The sobering blow came with Oscar-winning Das Leben der Anderen (2006, by Florian Henckel von Donnersmarck) putting the East German spy system, the Stasi, at the heart of its quietly devastating drama: An author (Sebastian Koch) and his actress girlfriend (Martina Gedeck) are being surveilled day and night by a seemingly loyal Stasi agent (Ulrich Mühe) in their own apartment building. Berlin as a city mostly appears in grim night shots and interrogation room interiors, and the film became a highly acclaimed testament to the scars German totalitarianism had left on generations of families. It’s certainly the more realistic-seeming attempt to recreate Cold War Berlin on film than later highly stylized espionage thrillers like Bridge of Spies (2015, by Steven Spielberg), Atomic Blonde (2017, by David Leitch) or Man From U.N.C.L.E. (2015, by Guy Ritchie), which digitally recreated the city (badly) or fooled people into believing Budapest architecture looks like Berlin’s.

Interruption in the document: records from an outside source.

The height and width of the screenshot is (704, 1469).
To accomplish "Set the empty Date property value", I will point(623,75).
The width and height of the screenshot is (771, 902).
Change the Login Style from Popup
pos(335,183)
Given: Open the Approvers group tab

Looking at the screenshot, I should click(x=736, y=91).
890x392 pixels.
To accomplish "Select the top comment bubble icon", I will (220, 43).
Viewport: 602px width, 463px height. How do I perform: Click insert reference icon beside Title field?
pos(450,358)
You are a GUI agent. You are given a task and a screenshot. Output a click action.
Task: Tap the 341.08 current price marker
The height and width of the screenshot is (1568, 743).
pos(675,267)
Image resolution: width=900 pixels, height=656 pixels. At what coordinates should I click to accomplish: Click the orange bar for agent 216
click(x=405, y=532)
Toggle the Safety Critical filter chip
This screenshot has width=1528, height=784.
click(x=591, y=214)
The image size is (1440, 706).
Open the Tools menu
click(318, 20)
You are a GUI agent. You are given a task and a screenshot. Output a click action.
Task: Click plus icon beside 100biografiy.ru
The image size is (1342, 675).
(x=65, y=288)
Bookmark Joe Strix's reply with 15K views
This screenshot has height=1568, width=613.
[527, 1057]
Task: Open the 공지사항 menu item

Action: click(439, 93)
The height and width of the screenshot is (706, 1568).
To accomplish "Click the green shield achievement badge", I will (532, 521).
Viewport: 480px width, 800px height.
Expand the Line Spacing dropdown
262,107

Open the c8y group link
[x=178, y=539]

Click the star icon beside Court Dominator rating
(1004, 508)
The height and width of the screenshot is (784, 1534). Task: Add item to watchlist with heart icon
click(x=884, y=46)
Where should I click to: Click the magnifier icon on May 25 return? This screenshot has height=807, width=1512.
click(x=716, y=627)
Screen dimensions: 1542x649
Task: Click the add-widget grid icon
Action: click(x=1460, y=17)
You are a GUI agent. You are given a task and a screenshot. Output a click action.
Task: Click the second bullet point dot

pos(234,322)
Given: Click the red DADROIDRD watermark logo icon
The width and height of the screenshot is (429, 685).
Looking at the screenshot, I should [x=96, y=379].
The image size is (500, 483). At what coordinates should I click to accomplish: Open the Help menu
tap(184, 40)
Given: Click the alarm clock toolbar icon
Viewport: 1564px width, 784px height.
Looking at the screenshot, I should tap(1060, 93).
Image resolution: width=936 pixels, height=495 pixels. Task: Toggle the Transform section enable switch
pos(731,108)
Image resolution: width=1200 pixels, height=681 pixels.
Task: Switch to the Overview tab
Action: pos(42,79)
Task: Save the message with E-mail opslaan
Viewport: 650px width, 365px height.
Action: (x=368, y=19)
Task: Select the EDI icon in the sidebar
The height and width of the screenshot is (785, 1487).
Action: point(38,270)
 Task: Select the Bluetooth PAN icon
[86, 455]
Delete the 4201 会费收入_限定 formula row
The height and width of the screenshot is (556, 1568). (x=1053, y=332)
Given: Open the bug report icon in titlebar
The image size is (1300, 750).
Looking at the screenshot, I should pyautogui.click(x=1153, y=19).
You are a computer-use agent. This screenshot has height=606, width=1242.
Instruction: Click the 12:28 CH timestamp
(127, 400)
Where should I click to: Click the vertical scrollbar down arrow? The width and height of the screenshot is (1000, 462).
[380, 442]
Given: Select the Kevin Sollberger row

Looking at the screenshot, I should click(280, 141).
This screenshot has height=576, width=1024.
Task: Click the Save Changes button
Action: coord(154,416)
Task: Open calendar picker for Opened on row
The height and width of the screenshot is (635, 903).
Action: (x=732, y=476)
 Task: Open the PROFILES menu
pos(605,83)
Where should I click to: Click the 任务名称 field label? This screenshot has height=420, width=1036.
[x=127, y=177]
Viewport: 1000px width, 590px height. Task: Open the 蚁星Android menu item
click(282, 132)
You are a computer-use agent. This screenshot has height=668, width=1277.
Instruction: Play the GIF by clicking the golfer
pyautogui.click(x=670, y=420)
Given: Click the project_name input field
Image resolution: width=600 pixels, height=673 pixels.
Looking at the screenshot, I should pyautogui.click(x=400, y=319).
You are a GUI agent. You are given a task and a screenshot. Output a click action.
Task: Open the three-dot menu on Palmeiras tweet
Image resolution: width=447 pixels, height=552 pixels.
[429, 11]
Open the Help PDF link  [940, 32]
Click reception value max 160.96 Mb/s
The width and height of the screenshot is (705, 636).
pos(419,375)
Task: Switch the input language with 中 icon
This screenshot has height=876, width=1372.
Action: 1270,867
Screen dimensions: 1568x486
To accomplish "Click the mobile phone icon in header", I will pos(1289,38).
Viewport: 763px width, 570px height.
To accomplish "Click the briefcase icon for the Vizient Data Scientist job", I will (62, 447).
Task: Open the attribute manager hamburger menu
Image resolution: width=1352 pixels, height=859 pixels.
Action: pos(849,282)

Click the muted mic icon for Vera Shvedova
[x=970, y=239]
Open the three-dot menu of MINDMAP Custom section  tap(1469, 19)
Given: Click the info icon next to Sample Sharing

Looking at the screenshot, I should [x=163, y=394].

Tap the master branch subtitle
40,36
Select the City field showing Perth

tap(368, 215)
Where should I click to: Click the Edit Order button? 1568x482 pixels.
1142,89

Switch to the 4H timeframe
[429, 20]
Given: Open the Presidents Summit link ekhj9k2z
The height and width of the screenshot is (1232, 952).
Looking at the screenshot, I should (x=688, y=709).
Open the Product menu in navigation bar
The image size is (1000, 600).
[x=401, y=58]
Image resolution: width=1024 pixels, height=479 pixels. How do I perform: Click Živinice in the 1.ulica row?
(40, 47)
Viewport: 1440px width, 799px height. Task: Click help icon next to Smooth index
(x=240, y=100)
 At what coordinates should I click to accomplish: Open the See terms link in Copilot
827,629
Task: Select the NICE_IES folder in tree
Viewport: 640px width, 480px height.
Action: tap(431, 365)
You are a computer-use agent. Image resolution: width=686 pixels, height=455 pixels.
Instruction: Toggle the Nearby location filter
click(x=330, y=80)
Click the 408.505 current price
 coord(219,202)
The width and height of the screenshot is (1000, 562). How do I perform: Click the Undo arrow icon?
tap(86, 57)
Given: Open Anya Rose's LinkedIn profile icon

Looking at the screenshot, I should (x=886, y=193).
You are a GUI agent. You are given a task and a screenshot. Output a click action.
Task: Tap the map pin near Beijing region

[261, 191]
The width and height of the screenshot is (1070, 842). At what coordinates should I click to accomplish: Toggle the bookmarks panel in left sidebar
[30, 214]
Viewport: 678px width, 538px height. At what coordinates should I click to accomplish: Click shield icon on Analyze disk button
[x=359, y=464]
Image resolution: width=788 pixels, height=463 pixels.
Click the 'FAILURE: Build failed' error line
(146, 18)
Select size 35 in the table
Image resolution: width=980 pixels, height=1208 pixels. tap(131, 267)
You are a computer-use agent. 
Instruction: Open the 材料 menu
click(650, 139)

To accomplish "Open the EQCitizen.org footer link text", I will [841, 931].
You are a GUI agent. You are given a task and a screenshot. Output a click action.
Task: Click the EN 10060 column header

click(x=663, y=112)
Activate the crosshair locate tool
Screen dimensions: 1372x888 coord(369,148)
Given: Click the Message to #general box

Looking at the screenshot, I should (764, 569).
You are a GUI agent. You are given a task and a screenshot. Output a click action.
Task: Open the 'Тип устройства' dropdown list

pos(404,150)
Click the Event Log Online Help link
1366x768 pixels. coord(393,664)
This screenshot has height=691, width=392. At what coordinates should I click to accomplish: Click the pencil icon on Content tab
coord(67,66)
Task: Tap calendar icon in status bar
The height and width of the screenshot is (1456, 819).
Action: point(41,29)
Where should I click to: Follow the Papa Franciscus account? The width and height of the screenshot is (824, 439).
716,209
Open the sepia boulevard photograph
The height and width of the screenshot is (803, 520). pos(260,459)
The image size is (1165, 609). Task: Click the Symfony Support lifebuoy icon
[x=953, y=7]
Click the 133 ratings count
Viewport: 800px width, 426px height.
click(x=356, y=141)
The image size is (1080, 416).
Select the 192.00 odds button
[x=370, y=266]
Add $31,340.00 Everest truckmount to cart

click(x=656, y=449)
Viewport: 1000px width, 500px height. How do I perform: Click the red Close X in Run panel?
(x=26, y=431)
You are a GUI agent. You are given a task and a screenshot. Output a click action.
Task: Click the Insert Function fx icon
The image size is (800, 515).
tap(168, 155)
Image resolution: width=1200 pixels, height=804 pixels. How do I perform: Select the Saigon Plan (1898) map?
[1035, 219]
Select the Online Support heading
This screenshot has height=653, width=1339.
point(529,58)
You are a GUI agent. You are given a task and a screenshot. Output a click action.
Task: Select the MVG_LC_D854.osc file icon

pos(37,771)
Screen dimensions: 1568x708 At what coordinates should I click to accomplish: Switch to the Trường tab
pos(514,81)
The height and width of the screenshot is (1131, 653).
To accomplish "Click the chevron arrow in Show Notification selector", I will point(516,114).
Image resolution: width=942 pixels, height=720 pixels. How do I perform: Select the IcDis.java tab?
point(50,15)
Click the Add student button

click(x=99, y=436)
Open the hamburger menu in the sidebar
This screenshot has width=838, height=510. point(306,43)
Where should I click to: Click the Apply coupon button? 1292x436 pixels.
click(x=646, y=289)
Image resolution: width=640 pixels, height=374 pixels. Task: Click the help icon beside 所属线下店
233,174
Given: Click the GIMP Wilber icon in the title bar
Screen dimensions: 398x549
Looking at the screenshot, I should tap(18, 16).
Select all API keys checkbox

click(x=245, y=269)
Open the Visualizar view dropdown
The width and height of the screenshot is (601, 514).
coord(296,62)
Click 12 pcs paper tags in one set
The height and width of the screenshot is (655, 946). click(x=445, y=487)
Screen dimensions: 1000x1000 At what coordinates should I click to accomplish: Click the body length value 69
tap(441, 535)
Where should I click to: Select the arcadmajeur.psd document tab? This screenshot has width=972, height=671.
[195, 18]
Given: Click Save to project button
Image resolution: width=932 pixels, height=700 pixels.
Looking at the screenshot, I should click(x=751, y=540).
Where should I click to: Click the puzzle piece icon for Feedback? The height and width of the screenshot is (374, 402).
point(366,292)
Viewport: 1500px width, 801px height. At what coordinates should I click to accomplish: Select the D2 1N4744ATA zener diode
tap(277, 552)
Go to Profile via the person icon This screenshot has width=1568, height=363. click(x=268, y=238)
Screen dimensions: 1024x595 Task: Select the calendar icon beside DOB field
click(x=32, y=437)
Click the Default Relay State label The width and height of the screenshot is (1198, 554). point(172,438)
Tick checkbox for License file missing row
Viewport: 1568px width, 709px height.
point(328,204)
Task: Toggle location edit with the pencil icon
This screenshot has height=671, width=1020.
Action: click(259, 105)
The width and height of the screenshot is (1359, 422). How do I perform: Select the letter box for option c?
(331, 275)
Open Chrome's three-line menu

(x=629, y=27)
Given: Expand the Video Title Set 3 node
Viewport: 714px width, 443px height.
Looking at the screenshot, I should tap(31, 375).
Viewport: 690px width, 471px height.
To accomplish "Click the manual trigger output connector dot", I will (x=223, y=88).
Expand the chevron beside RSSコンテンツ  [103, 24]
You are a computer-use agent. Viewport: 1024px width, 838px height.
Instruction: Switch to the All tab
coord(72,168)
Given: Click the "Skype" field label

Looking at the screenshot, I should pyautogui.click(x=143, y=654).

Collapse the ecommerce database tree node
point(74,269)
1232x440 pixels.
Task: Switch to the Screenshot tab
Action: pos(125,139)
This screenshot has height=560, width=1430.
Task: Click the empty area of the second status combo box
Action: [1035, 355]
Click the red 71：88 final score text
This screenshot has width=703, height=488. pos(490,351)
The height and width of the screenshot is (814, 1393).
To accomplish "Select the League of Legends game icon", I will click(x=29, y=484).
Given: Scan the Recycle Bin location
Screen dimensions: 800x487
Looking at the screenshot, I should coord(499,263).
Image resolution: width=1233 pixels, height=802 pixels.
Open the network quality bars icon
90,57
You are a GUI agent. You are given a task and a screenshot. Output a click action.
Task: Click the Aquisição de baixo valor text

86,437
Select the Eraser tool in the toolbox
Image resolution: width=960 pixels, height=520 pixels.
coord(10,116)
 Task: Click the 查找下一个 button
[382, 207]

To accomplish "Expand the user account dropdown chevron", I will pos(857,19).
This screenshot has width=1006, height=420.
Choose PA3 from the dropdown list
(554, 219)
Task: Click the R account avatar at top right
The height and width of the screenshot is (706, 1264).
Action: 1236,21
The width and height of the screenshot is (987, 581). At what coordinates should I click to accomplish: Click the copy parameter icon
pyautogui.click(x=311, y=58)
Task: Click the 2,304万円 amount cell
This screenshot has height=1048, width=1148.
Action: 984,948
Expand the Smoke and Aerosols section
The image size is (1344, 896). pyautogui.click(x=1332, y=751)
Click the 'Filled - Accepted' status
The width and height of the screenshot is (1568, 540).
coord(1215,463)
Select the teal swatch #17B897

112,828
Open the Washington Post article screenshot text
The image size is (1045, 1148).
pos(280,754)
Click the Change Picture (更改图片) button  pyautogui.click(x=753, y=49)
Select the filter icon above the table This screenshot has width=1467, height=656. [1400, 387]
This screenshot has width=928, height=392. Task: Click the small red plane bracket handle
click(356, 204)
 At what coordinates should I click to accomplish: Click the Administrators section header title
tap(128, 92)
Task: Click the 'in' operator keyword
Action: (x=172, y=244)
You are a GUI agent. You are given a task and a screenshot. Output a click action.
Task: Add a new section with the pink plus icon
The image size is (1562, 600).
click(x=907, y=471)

Post-Cold War Berlin: a limitless city?
Berlin had been forced to reinvent itself many times before, but the unification of the city and the melding of East and West became a particularly interesting and creative period in its history. Night life exploded into the former industrial halls and communist venues of the East (Café Moskau, an elite’s fancy hangout-turned-nightclub became one of my favourites when I started to explore the city in the early 2000s). 2008’s Berlin Calling (by Hannes Stöhr) captured the excess of the 1990s techno scene and its victims extremely well, but it was probably Lola Rennt (1998) that had set the tone for what Berlin was now becoming on screen: a vast, cold, anonymous cityscape for survival. The second instalment in the Jason Bourne series, The Bourne Supremacy (2004, by Paul Greengrass) used the same effect of a protagonist on the run (Matt Damon) to chilling effect. Berlin seemed the perfect place to expose him to a (now American) surveillance system from above and below.
Two of my favourite more recent Berlin films took yet two different approaches to filming the city: Oh Boy! (2012, by Jan-Ole Gerster) gave it a Woody Allenesque black-and-white veneer when following ne’er-do-well Niko Fischer (Tom Schilling) for an entire day of finding peace over a cup of coffee. Berlin at times seems an unforgiving place (now gentrified with hip coffee shops and overpriced restaurants), but Niko eventually finds solace at a bar, reminiscing with an old man over Berlin’s troubled past. Finally, Victoria (2015, by Sebastian Schipper) took the most audacious filmic approach by starting his camera on young Spanish woman Victoria dancing in a nightclub and then following her through two and a half hours of incredible excitement and danger – all in one take! The sense of the city you get from just one camera’s perspective still makes up for an incredibly realistic experience of what such a night can be like. It is maybe one of the best time capsules filmed in the heart of Berlin.
So maybe after all, Berlin is the perfect cinematic city, a constantly reshuffled set of buildings and rubble, a vast filling and emptying canvas with seemingly endless spaces for filmmakers’ imagination and projections.